Tumbletwig congelou. Olhos arregalados. Patas paradas. Os pires balançavam e balançavam enquanto o chá de menta flutuava pelo ar da árvore oca.
Tumbletwig caiu sobre o musgo. Um pires pousou em uma pata. Uma colher rolou, mas Tumbletwig a empurrou antes que escorregasse para debaixo de uma samambaia.
"Ufa," disse Tumbletwig com uma voz trêmula. Mas bum, uma xícara bateu contra o prato de petiscos, e os biscoitos de bolota deslizaram em direção à borda.
Tumbletwig agarrou o prato de petiscos. "Segurem a mesa!"
Dentro da grande árvore oca, todos os animais da floresta se moveram ao mesmo tempo. Cadeiras deslizaram. Xícaras foram estabilizadas. Uma toalha de mesa caída foi levantada a tempo.
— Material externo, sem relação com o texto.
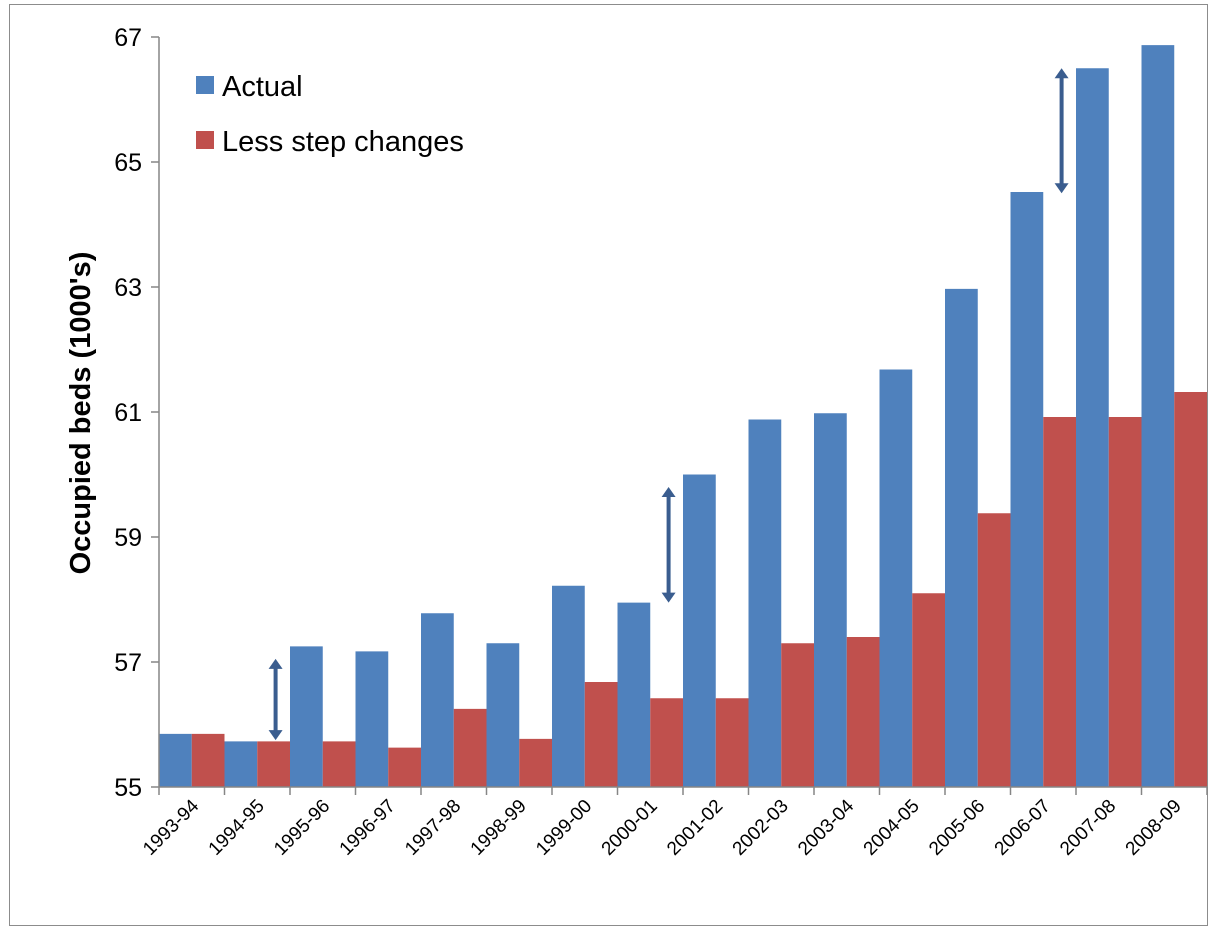 This screenshot has height=932, width=1210. Describe the element at coordinates (205, 140) in the screenshot. I see `legend-swatch-less-step-changes` at that location.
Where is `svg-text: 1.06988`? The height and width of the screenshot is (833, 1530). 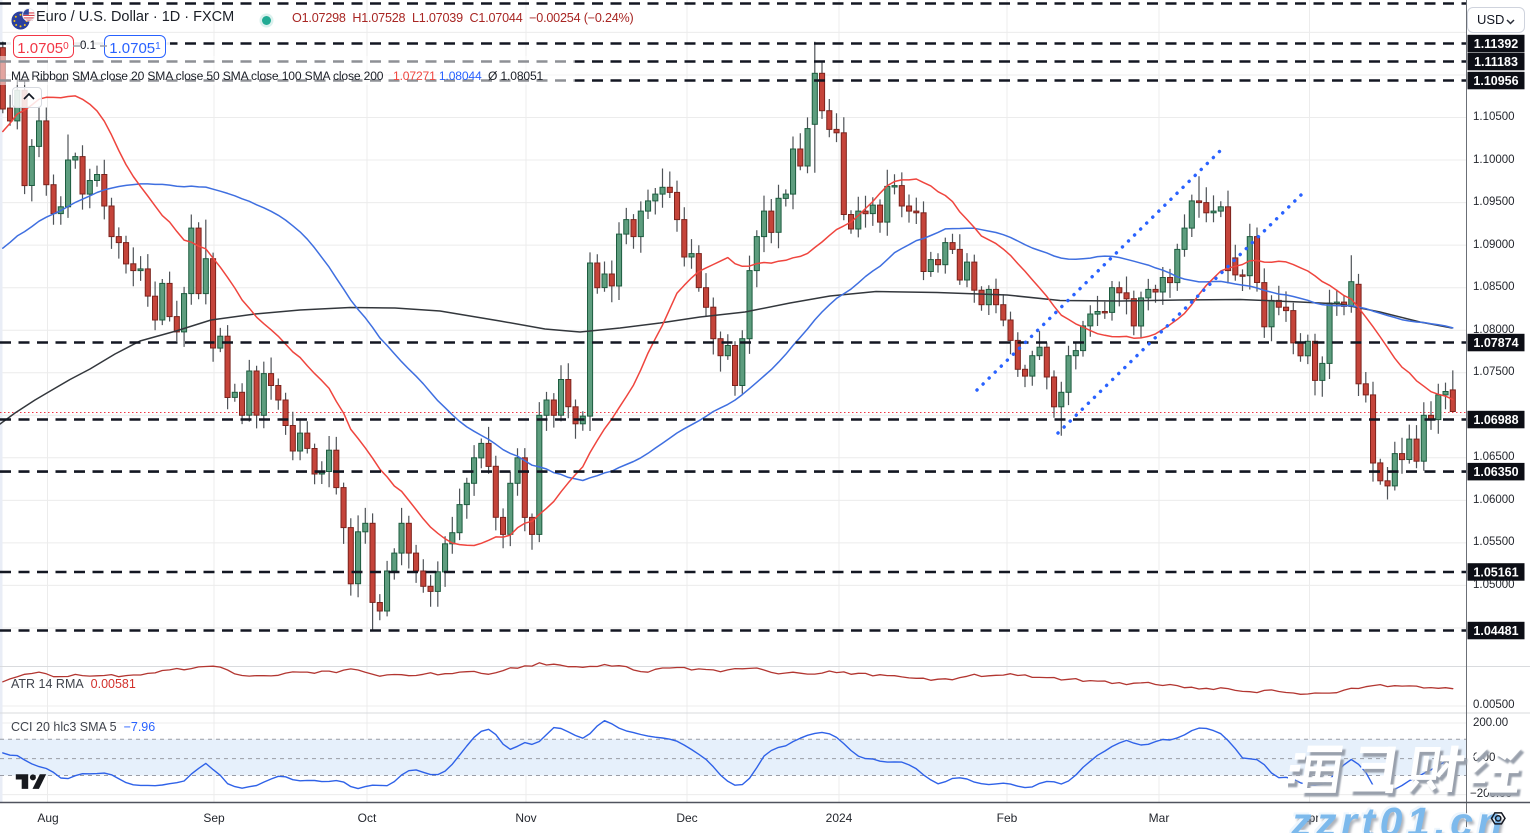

Tumbletwig viu geleia brilhar em um biscoito. Então, plop! Um biscoito caiu na tigela de açúcar vazia. Algumas risadinhas surpresas surgiram.
Tumbletwig pulou em um banquinho. Xícara por xícara, prato por prato, tudo começou a encontrar seu lugar.
Pata a pata, os pratos foram passados ao redor da mesa. Um por um, cada balanço parou.
Finalmente, a última xícara de chá se acomodou com um pequeno tinido. Tumbletwig sorriu.
A árvore quente brilhava em dourado ao redor da mesa pronta. Tudo estava parado. Tudo estava esperando.
Tumbletwig levantou uma xícara. Os animais da floresta levantaram as suas também. Clink-clink-clink! Finalmente, a aconchegante festa do chá começou.